Now let's do that first one again:

    sage: s(p[2,2])
    s[1, 1, 1, 1] - s[2, 1, 1] + 4571483302*s[2, 2] - s[3, 1] + s[4]

That's not the correct answer ! And the next time you ask Sage, it gives different, still incorrect, answers:

    sage: s(p[2,2])
    s[1, 1, 1, 1] - s[2, 1, 1] + 4614252243*s[2, 2] - s[3, 1] + s[4]
    sage: s(p[2,2])
    s[1, 1, 1, 1] - s[2, 1, 1] + 4634718110*s[2, 2] - s[3, 1] + s[4]
    sage: s(p[2,2])
    s[1, 1, 1, 1] - s[2, 1, 1] + 4631047636*s[2, 2] - s[3, 1] + s[4]

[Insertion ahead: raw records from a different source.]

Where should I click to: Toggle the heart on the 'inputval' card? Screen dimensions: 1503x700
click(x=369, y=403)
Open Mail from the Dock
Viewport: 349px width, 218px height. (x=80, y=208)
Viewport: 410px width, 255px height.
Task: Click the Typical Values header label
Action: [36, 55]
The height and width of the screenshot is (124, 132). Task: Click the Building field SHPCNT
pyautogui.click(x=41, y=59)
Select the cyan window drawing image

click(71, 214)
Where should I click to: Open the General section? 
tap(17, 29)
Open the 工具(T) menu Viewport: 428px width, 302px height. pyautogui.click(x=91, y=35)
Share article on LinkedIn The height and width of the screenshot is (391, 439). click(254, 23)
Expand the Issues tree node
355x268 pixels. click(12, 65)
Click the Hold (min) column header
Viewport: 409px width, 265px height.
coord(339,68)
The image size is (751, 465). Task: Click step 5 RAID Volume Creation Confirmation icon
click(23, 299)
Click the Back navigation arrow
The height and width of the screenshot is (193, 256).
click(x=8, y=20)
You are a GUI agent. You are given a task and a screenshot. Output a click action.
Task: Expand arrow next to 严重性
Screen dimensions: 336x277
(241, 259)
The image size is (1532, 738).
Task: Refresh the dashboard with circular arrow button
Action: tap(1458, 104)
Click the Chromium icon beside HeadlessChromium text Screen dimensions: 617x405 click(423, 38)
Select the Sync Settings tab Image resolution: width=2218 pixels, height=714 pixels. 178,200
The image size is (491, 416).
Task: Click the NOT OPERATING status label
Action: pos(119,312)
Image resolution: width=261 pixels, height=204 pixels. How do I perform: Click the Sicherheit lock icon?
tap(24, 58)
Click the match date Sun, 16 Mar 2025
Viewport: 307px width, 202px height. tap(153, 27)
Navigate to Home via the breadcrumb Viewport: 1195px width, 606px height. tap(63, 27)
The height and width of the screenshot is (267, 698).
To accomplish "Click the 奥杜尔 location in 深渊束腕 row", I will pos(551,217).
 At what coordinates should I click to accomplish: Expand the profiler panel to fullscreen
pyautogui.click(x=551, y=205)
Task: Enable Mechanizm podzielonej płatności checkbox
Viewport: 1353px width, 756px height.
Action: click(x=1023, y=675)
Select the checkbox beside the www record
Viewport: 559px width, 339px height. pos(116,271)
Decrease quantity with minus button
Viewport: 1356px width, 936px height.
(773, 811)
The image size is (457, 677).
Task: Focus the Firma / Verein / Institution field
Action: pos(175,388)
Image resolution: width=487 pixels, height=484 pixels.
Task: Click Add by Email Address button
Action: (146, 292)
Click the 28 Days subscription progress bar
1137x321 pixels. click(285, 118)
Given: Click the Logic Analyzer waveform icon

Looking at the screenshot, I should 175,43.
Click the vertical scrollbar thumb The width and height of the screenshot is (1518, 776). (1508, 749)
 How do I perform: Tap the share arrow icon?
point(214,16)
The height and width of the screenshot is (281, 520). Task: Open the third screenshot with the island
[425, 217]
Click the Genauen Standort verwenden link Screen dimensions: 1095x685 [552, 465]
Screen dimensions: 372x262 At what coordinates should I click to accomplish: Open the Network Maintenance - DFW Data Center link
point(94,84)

In this discussion on sage-combinat-devel, Anne noticed that the problem is "not symmetrica per se, but some wrapper functions around symmetrica, as the following example shows":

sage: f = eval('symmetrica.t_POWSYM_SCHUR')
sage: f({Partition([2,2]):Integer(1)})
s[1, 1, 1, 1] - s[2, 1, 1] + 2*s[2, 2] - s[3, 1] + s[4]
sage: time g = f({Partition([1]*47):Integer(1)})
Time: CPU 13.03 s, Wall: 13.04 s
sage: f({Partition([2,2]):Integer(1)})
s[1, 1, 1, 1] - s[2, 1, 1] + 2*s[2, 2] - s[3, 1] + s[4]
sage: Sym = SymmetricFunctions(QQ)
sage: p = Sym.power()
sage: s = Sym.schur()
sage: s(p[2,2])
s[1, 1, 1, 1] - s[2, 1, 1] + 4631790164*s[2, 2] - s[3, 1] + s[4]
sage: f({Partition([2,2]):Integer(1)})
s[1, 1, 1, 1] - s[2, 1, 1] + 2*s[2, 2] - s[3, 1] + s[4]

And Travis commented that:

When (random) big numbers appear like that, it almost always is an integer overflow. I suspect the communication with Symmetrica goes through the native integer. Is this correct? If so, then that's where I'd say the problem lies.

This is a bug which is carried over from #13413 . When we realized that there are actually two bugs and one has been corrected, these tickets were split.

spkg: http://garsia.math.yorku.ca/~zabrocki/symmetrica-2.0.p9.spkg

apply: trac_15312_doctest-mz.patch

Attachments (5)

symmetrica-test.py (530 bytes) - added by zabrocki 6 months ago.
bruch.c (58.1 KB) - added by zabrocki 6 months ago.
bruch.diff (1.2 KB) - added by zabrocki 6 months ago.
trac_15312_doctest-mz.patch (1.0 KB) - added by zabrocki 6 months ago.
symmetrica-2.0.p9.diff (2.4 KB) - added by zabrocki 6 months ago.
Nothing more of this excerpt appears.